| HN Mirror

Y	Hacker News new \| ask \| show \| jobs


	by krit_dms 3186 days ago
	so you prototyped in pandas, and build production code around numpy arrays?

3 comments

drej 3186 days ago

Production wouldn't usually be in Python but if it was, it'd probably be numpy (if it was numerical). It's also fairly heavy (we'd usually exclude MKL for that reason), but less 'smart' (fewer defaults, more explicit in most places), so it's a lot safer.

link

jawilson2 3186 days ago

That's what we have done (algo trading). Our research backend uses pandas, but we ended up taking about a month removing it from prod code. It does surprising things with memory usage, and the functionality we needed was more or less wrappers around numpy anyway. Most of our performance critical code is in cython as well.
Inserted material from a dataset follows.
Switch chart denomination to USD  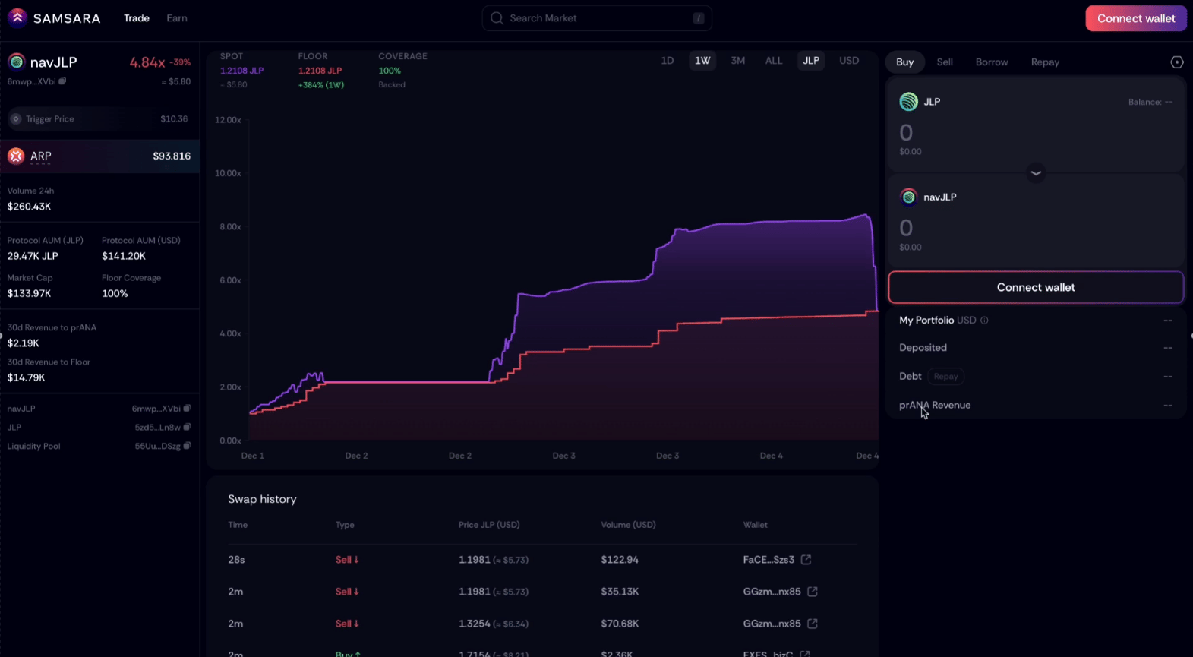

For this trading application, speed obviously isn't the biggest concern, so python+numpy is fine. It is C++/Java everywhere else though.

link

sandGorgon 3186 days ago

any opinions between cython vs numba ? especially now that numba has gpu acceleration

link

jawilson2 3186 days ago

Never tried numba. I write all of our cuda stuff by hand anyway, and wrap that into cython from c++ where needed.

link

nas 3186 days ago

We went through sort of a similar exercise. The features that pandas provided was compelling. For example, our main research guy uses R and so something like data frames were wanted. My conclusion was that pandas was too heavy to add as a dependency however. sloccount says about 200k lines of code.

Instead, I wrote a small wrapper around numpy to provide a data frame like object (850 lines of code by sloccount). So far, this has worked well for us.

link